* [What the task asks]:
Exactly the lines below starting at the line with "Task: Select the add text annotation tool" and ending at the line with "Viewport: 454px width, 410px height." are wanted, with both ends included. Leave out the pictures and add no other lines.

* [Data extracts]:
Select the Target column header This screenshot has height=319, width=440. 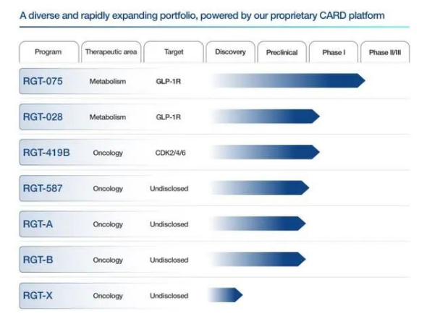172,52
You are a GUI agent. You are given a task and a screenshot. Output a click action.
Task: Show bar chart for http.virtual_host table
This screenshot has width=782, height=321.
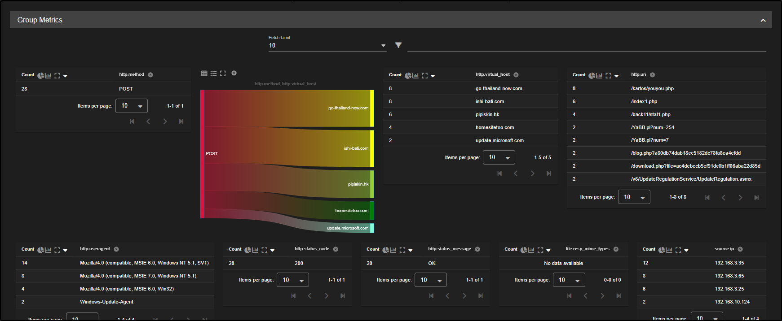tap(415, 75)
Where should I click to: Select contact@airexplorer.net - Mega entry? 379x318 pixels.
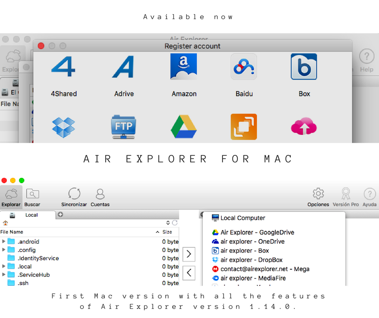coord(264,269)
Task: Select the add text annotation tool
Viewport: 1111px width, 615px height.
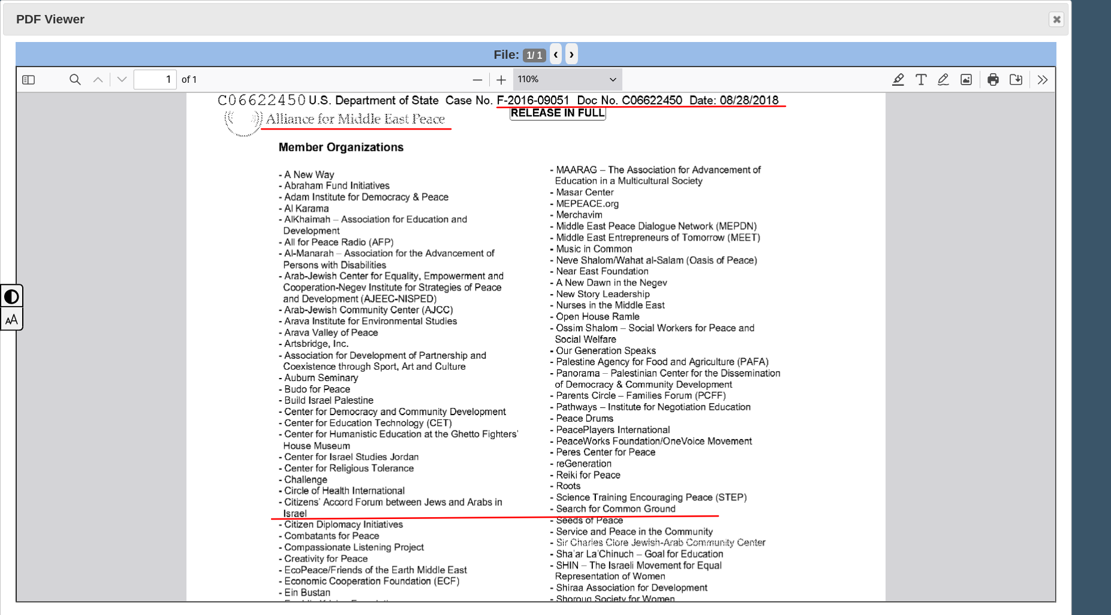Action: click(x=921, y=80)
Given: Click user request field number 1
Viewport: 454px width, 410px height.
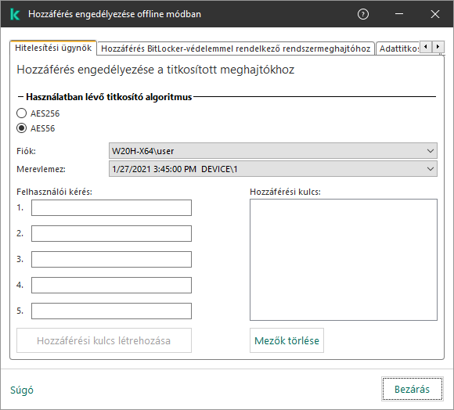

* * *

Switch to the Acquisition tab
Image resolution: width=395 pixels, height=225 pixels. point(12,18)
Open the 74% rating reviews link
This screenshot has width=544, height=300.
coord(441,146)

* [Result of the exercise]:
Task: Select the add text annotation tool
Viewport: 1111px width, 615px height.
Action: click(x=921, y=80)
Given: Click user request field number 1
Viewport: 454px width, 410px height.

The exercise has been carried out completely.